Perhaps the problem is your view of "undermining the teaching of evolution". If you personally believe that the Theory of Evolution should be taught as the only possible scientific explanation for the emergence of new species (especially human beings), then YES any other idea would undermine this.

In that case, you should quote some published source who says this:

  • Mr. X asserted that the TTC campaign will "undermine the teaching of evolution" by introducing non-material explanations to a topic that our group wants kept strictly on a materialistic basis. Science should and must only explore natural causes. Scientists must not use scientific techniques or reasoning to explore the non-material world. Not because we say it doesn't exist or that God doesn't exist, but because (his reason goes here). --Uncle Ed 15:40, 17 August 2006 (UTC)
The best source I can direct you to, which isn't quite what you mean, is the wedge docuement, which suggests the purpose is to undermine the credibility of science. Which might be POV in the some people consider science inappropriate for a science class, but pushing the limit of reasonability there. Looking forward to your reply, i kan reed 15:45, 17 August 2006 (UTC)/

Background

Cut from beginning of article:

Intelligent design "holds that certain features of the universe and of living things are best explained by an intelligent cause, not an undirected process such as natural selection." Both the intelligent design movement (IDM) and the Teach the Controversy campaign are largely directed and funded by the Discovery Institute, a conservative Christian think tank based in Seattle, Washington, USA. The overall goal of the movement is to "defeat materialist world view" represented by the theory of evolution in favor of "a science consonant with Christian and theistic convictions".

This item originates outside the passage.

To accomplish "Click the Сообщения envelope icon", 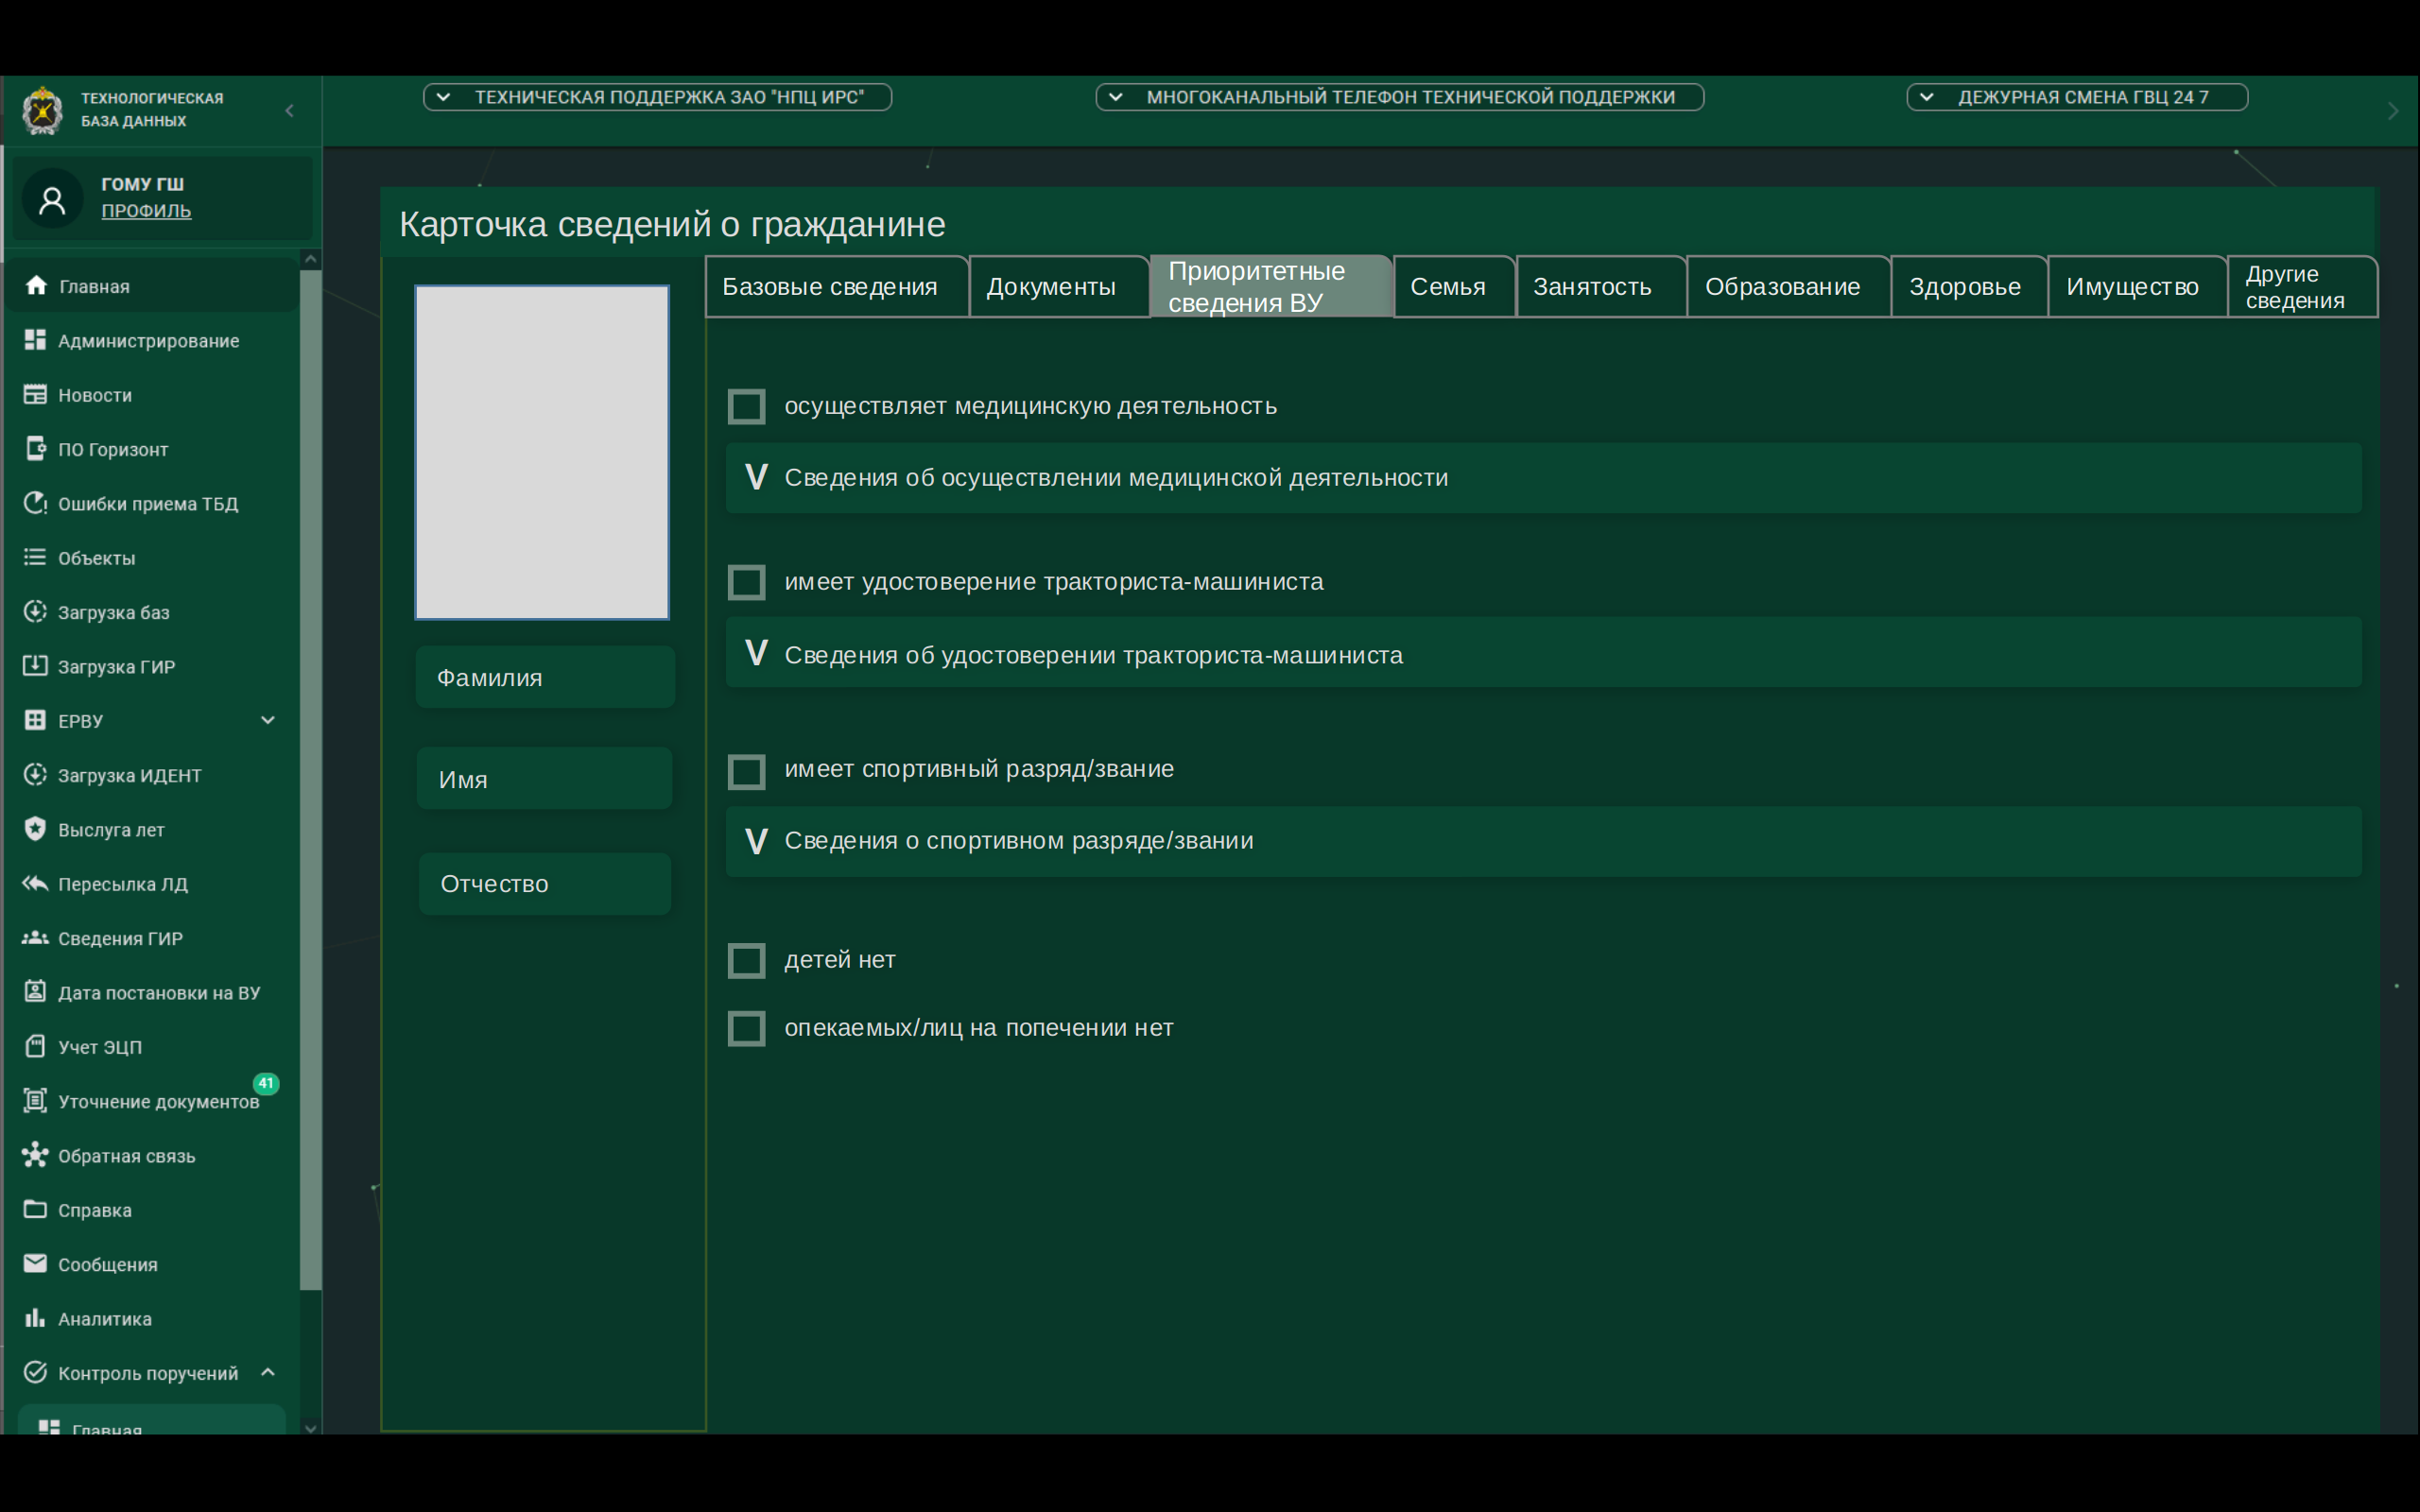I will 35,1263.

All of nearly all of this is copied word for word from Intelligent Design's intro. --Uncle Ed 15:52, 17 August 2006 (UTC)

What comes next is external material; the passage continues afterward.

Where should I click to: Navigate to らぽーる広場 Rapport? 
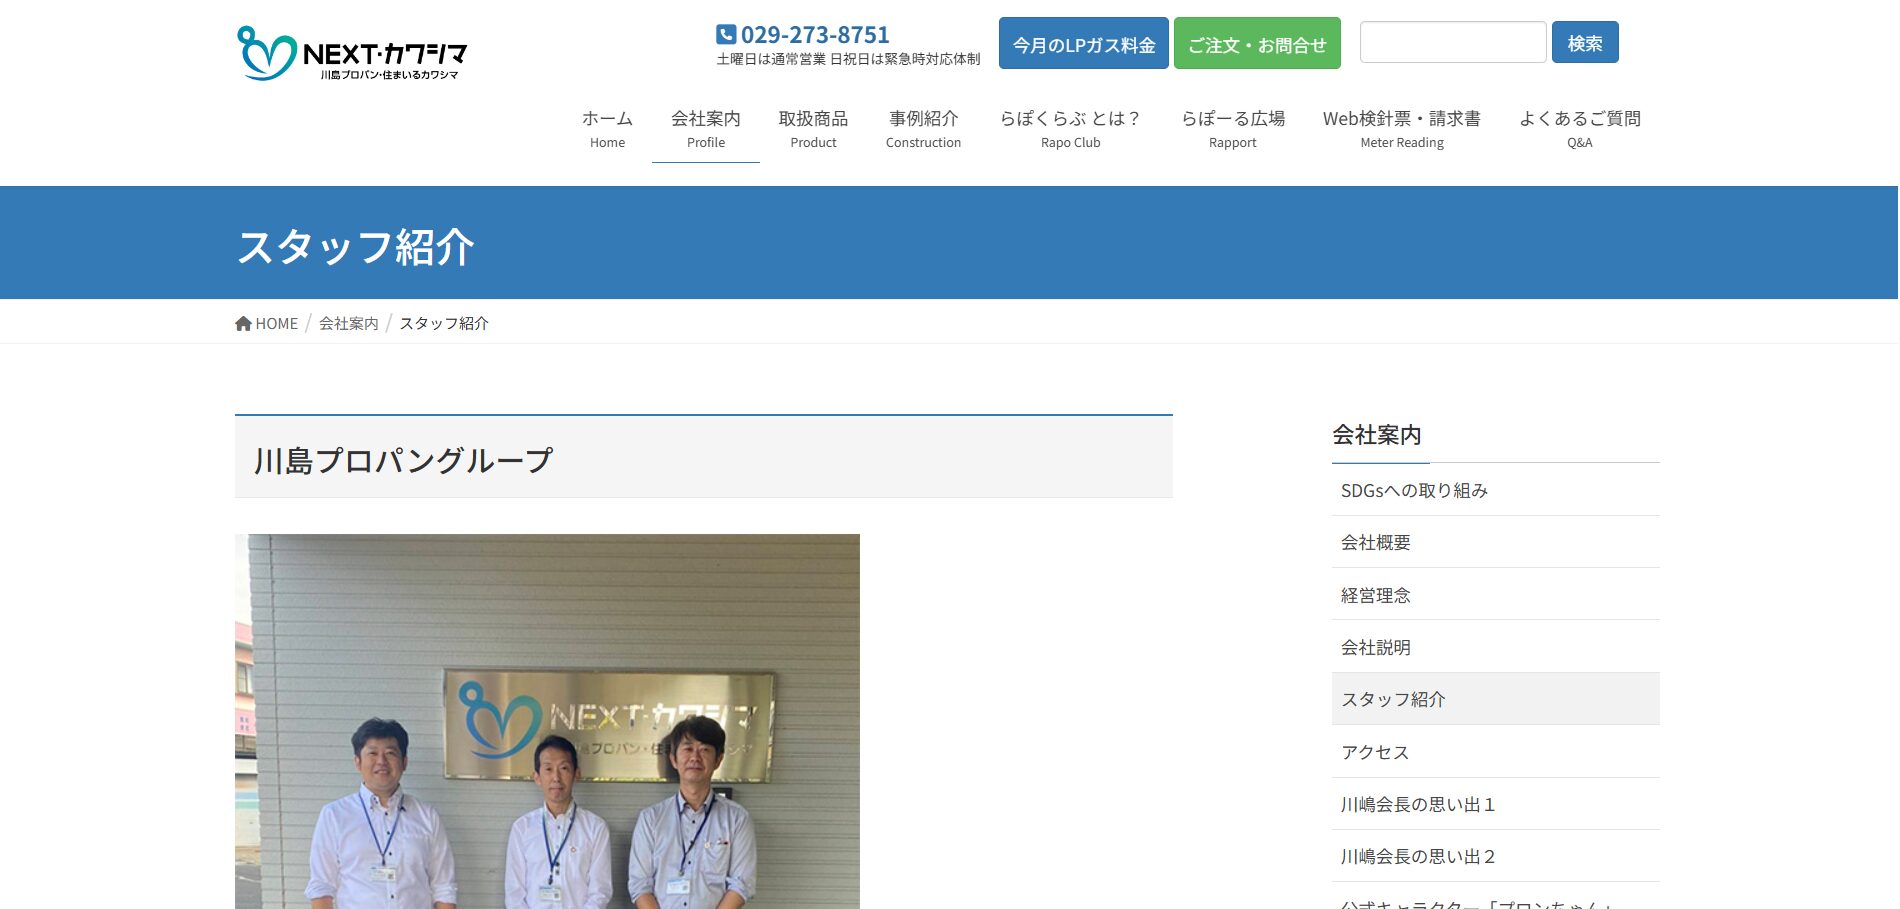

Reword it then, don't just delete it outright. A defintion of ID is necessary in this article because Teach the Controversy is the product of the intelligent design proponents and has sought to introduce ID into public school science classes. Not every reader of this article is going to follow a link to the ID article, and without an understanding of what ID, they will not understand the viewpoints of science education community and the scientific community in opposing Teach the Controversy. Using your own phrase, your deletion seems like viewpoint suppression. FeloniousMonk 15:59, 17 August 2006 (UTC)
  1. Discovery Institute, Center for Science and Culture. Questions about Intelligent Design: What is the theory of intelligent design? "The theory of intelligent design holds that certain features of the universe and of living things are best explained by an intelligent cause, not an undirected process such as natural selection. "Questions About Intelligent Design
  2. Patricia O’Connell Killen, a religion professor at Pacific Lutheran University in Tacoma whose work centers around the regional religious identity of the Pacific Northwest, recently wrote that "religiously inspired think tanks such as the conservative evangelical Discovery Institute" are part of the "religious landscape" of that area.
  3. The Wedge Document (PDF file), a 1999 Discovery Institute fundraising pamphlet. Cited in Handley P. Evolution or design debate heats up. The Times of Oman, 7 March 2005.